Zum Saison­start durften die MTV-Ladies gegen die Mannschaft des USC Freiburg ran. Nach ein­er lan­gen Anfahrt starteten sie dabei gut in das Spiel und kon­nten sich durch vari­able und druck­volle Auf­schläge direkt abset­zen. Eine sta­bile Annahme und Block-Feld­vertei­di­gung um Lib­era Sarah Schae­fers ermöglichte es Zus­pielerin Ves­na Pan­ic ihr Angreiferin­nen gekon­nt in Szene zu set­zen und den ersten Satz dom­i­nant zu gewin­nen — 25:13.

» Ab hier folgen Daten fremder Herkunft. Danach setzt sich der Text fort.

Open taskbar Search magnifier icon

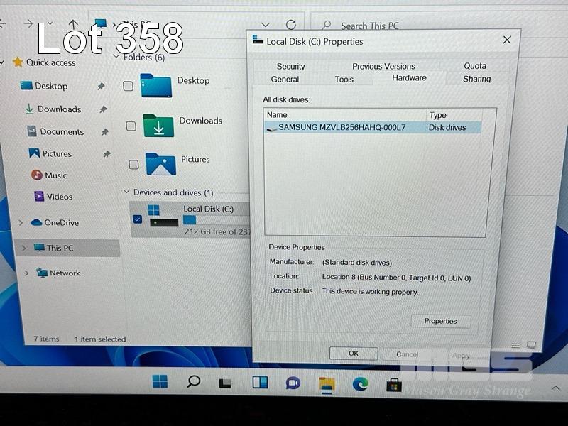click(193, 382)
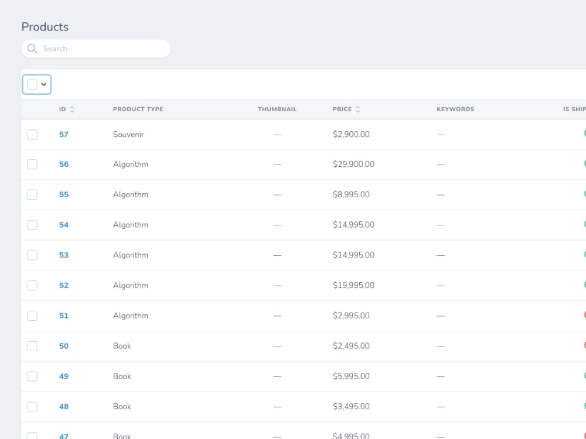The width and height of the screenshot is (586, 439).
Task: Click the red shipped status icon for product 51
Action: point(584,315)
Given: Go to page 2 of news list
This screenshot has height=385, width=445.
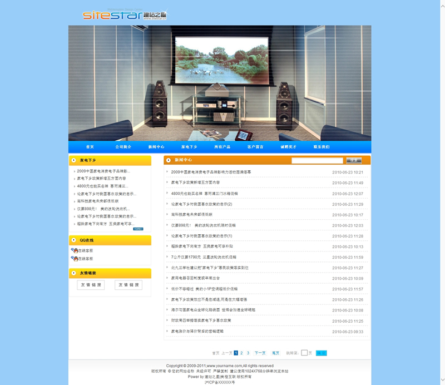Looking at the screenshot, I should click(x=241, y=353).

Den Schwung des ersten Satzes nah­men die Barock­städ­terin­nen mit in den näch­sten. Durch gute Aktio­nen kon­nte man sich zu Beginn direkt 6:1 abset­zen. Zwar schlichen sich kleine Unkonzen­tri­ertheit­en in das MTV-Spiel und die Freiburg­erin­nen kon­nten sich im Satzver­lauf wieder ran kämpfen, zum Ende des Satzes kon­nten die MTV-Ladies jedoch dem wach­senden Druck in den Auf­schlä­gen mit ein­er sta­bilen Annahme und guten Aktio­nen vorne am Netz ent­ge­gen wirken. Somit ging auch der zweite Satz an die Mannschaft des MTV – 25:21.

Zu Beginn des drit­ten Satzes set­zten die Freiburg­erin­nen alles auf eine Karte und belohn­ten sich mit ein­er 6:0‑Führung für ihren erhöht­en Auf­schlag­druck. Train­er Sasa Sta­n­imirovic fand in der fol­gen­den Auszeit dann klare Worte für die Leis­tung der Mannschaft. Dies zeigte direkt Wirkung, sodass sich die MTV-Ladies durch eine Auf­schlagserie von Neuzu­gang Anni­ka Har­ter wieder ran kämpfen und beim 10:10 bere­its aus­gle­ichen kon­nten – hier zeigte sich auch die Here­in­nahme der zweit­en Lib­era Anni­ka Edel­mann als sta­bil­isieren­der Fak­tor. Mit den Erfol­gen wuchs der Wille der MTV-Ladies auch diesen Satz für sich zu entschei­den. Im Ver­lauf ent­standen mehrere lange Ball­wech­sel, die der MTV größ­ten­teils für sich selb­st entschei­den kon­nte. So blieb der Satz bis zum let­zten Ball span­nend, let­ztlich kon­nten die Lud­wigs­burg­erin­nen diesen knapp aber mit viel Willen für sich entschei­den — 25:23.

Damit starteten die Barock­städ­terin­nen mit einem zum Großteil überzeu­gen­den 3:0 in die neue Sai­son. MVP wurde Auße­nan­greiferin Sara Mar­janovic, die ein ins­ge­samt starkes Spiel ablieferte.

Train­er Sasa Sta­n­imirovic war zufrieden mit der Leis­tung sein­er Mannschaft: „Vor dem ersten Saison­spiel weiß man nie genau wo man ste­ht. Dementsprechend bin ich mit den ersten bei­den Sätzen sehr ein­ver­standen. Wie das Team das Spiel im drit­ten Satz dann dreht hat mich begeis­tert. An den Fehlern wer­den wir jet­zt arbeit­en und ver­suchen diese dann im näch­sten Spiel nicht zu machen.“ Geg­n­er in zwei Wochen ist dann der Meis­ter­schafts­fa­vorit vom TV Villingen.